Start of Block

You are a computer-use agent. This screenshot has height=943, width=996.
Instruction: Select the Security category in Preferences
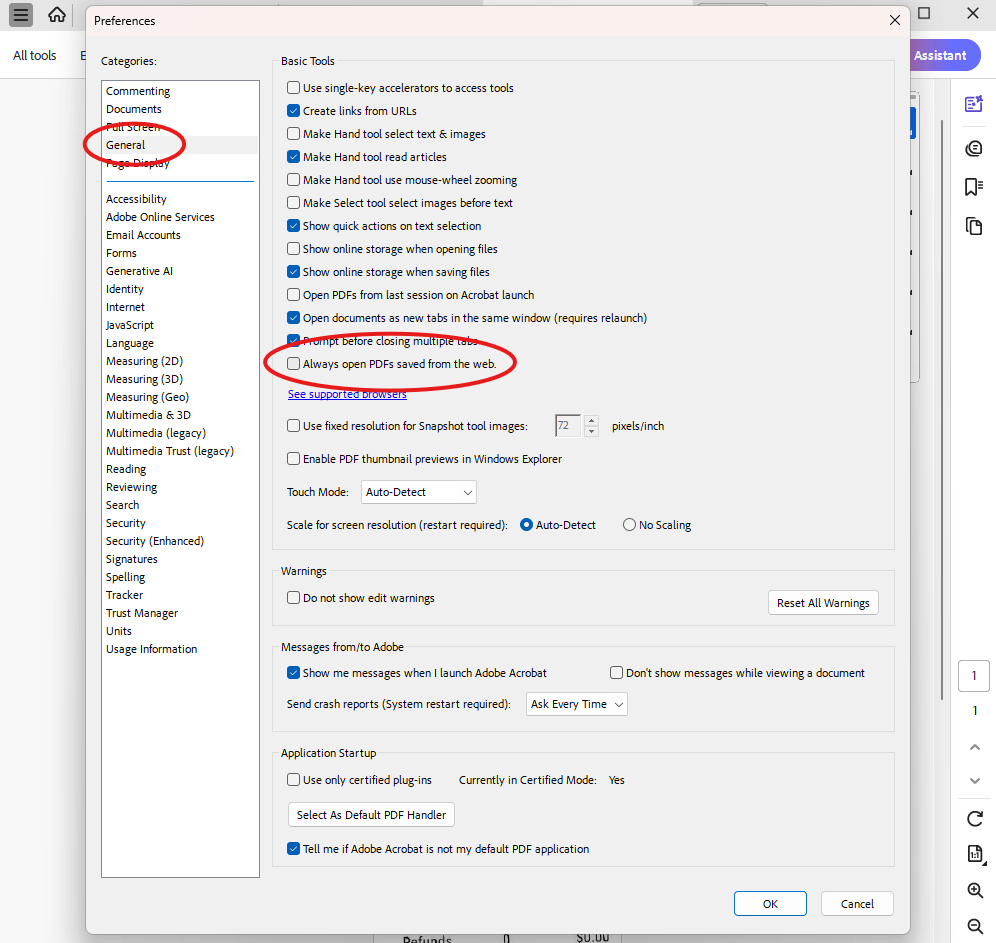(125, 522)
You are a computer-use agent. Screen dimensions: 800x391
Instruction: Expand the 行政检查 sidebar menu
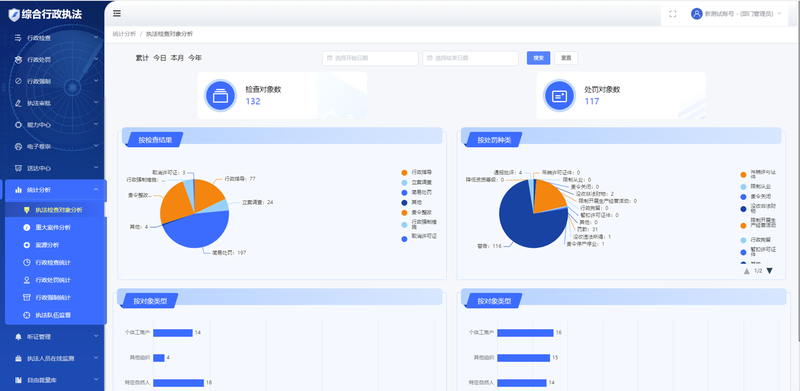click(x=54, y=38)
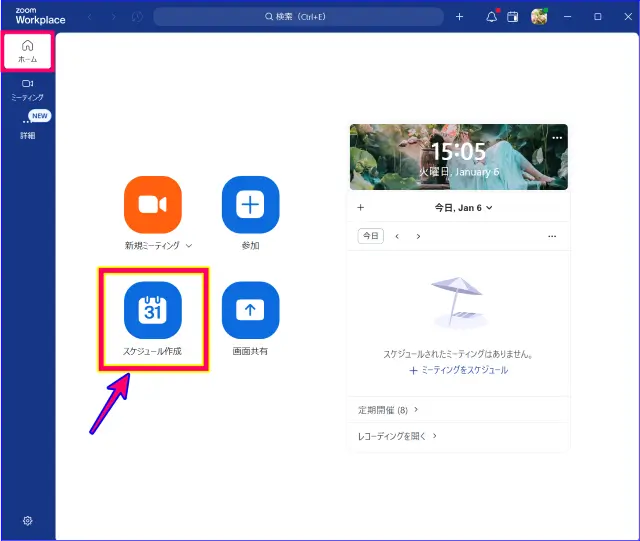Start a 新規ミーティング with the orange camera icon

152,204
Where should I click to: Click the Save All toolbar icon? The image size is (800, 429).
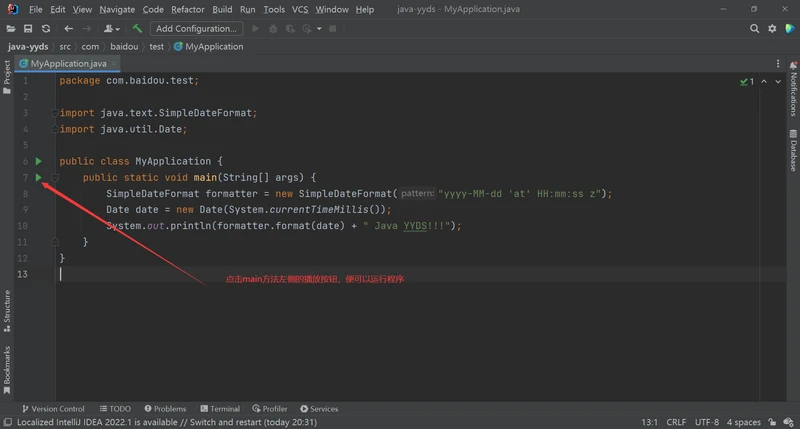[29, 29]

End of Block

▸ Exercise aim
Copy out, from the records above, every line that holds the string "agent".

▸ Exercise response
You are a computer-use agent. This screenshot has height=943, width=996.
You are a computer-use agent. Screen dimensions: 800x391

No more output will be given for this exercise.